● **Work order**: Below are records; print only the lines from the line containing "The height and width of the screenshot is (152, 312)." to the end, both included, reproduced exactly and without the pictures.

Dataset entries:
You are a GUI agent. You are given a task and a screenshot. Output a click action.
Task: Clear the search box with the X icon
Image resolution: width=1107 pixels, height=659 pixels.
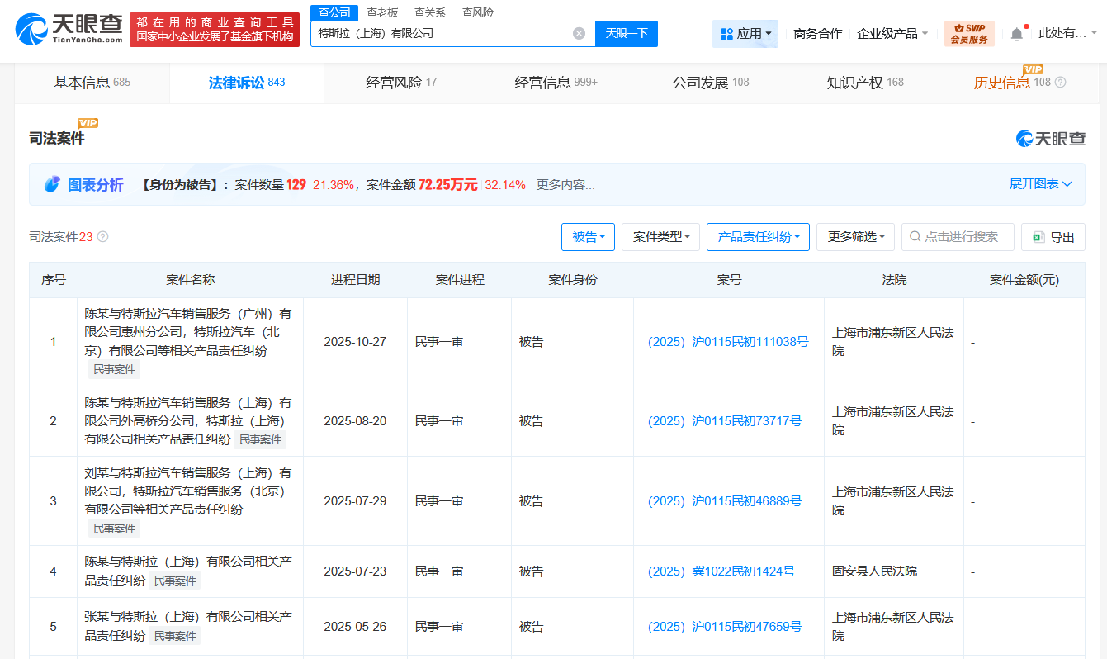coord(578,33)
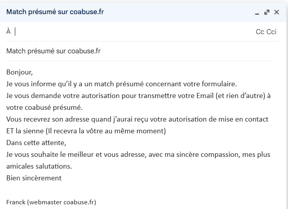288x209 pixels.
Task: Click the Vous recevrez son adresse line
Action: point(137,119)
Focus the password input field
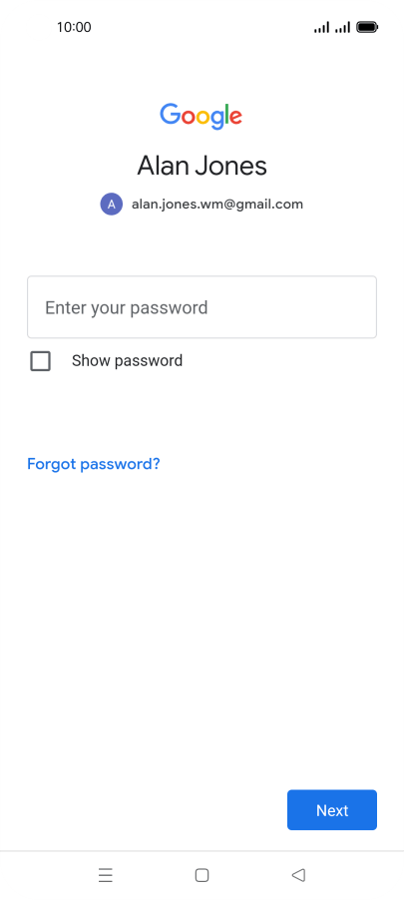Screen dimensions: 404x900 tap(202, 307)
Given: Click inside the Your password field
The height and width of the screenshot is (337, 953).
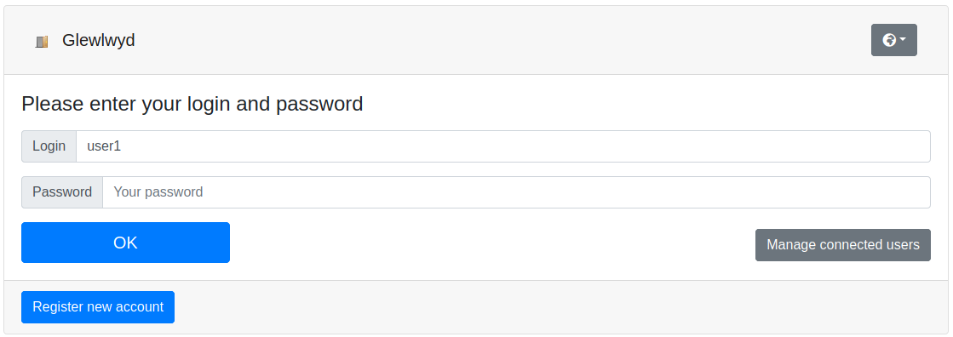Looking at the screenshot, I should pyautogui.click(x=516, y=192).
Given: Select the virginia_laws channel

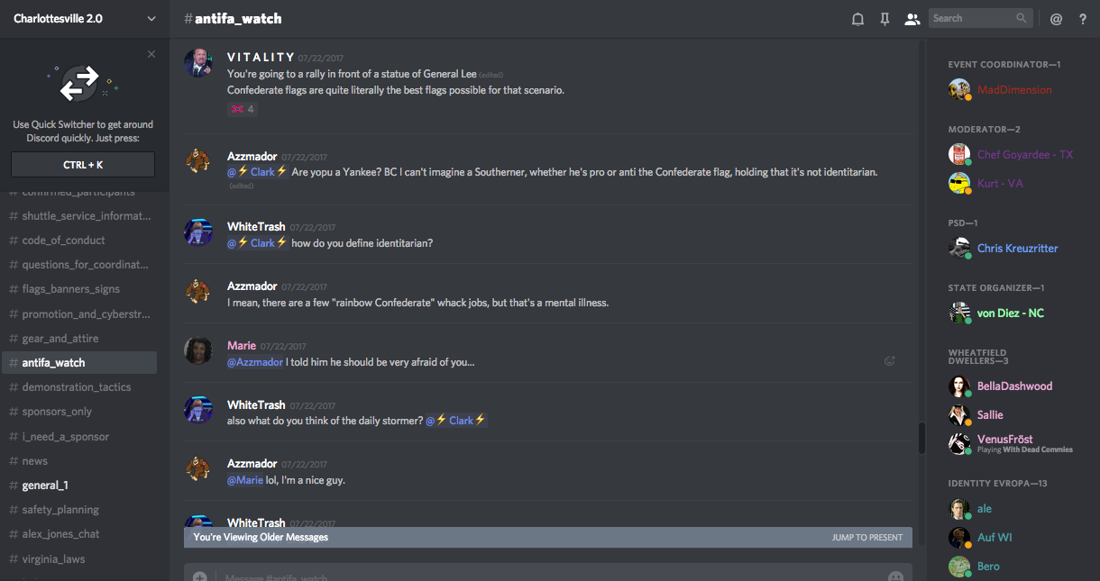Looking at the screenshot, I should tap(53, 558).
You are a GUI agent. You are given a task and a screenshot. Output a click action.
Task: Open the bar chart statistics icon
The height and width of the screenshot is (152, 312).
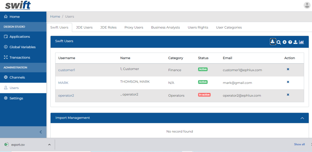click(x=301, y=42)
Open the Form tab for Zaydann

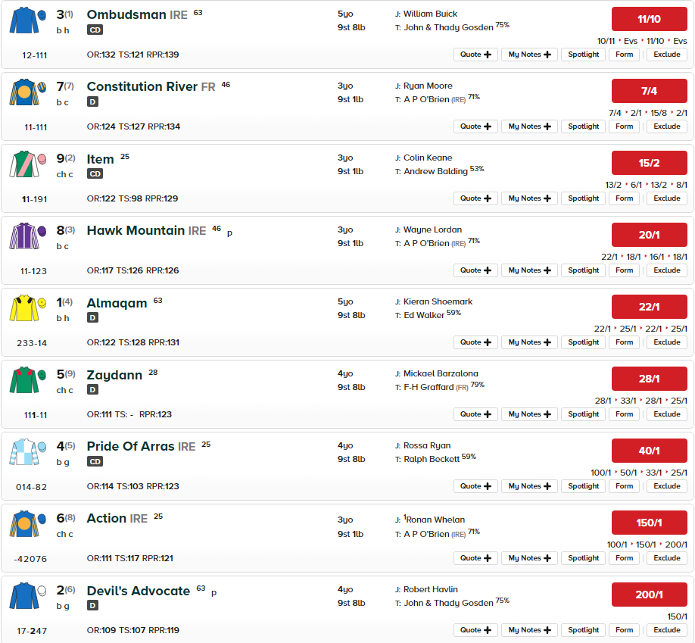624,414
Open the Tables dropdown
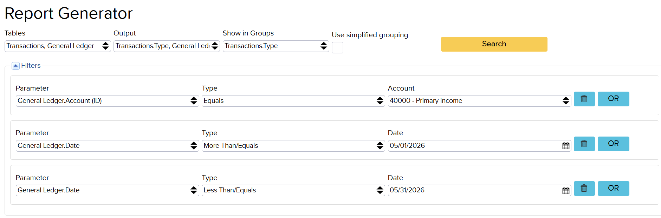Image resolution: width=661 pixels, height=218 pixels. point(58,46)
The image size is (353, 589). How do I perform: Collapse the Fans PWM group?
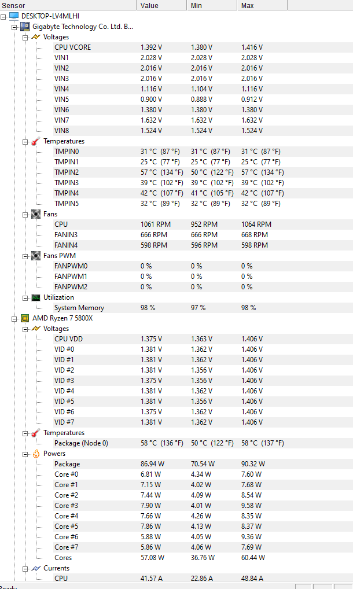pos(25,256)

● **Task output**:
The height and width of the screenshot is (152, 312).
click(x=301, y=42)
Open the Form tab for Zaydann

624,414
Open the Tables dropdown
Image resolution: width=661 pixels, height=218 pixels. point(58,46)
The image size is (353, 589). How do I perform: Collapse the Fans PWM group?
pos(25,256)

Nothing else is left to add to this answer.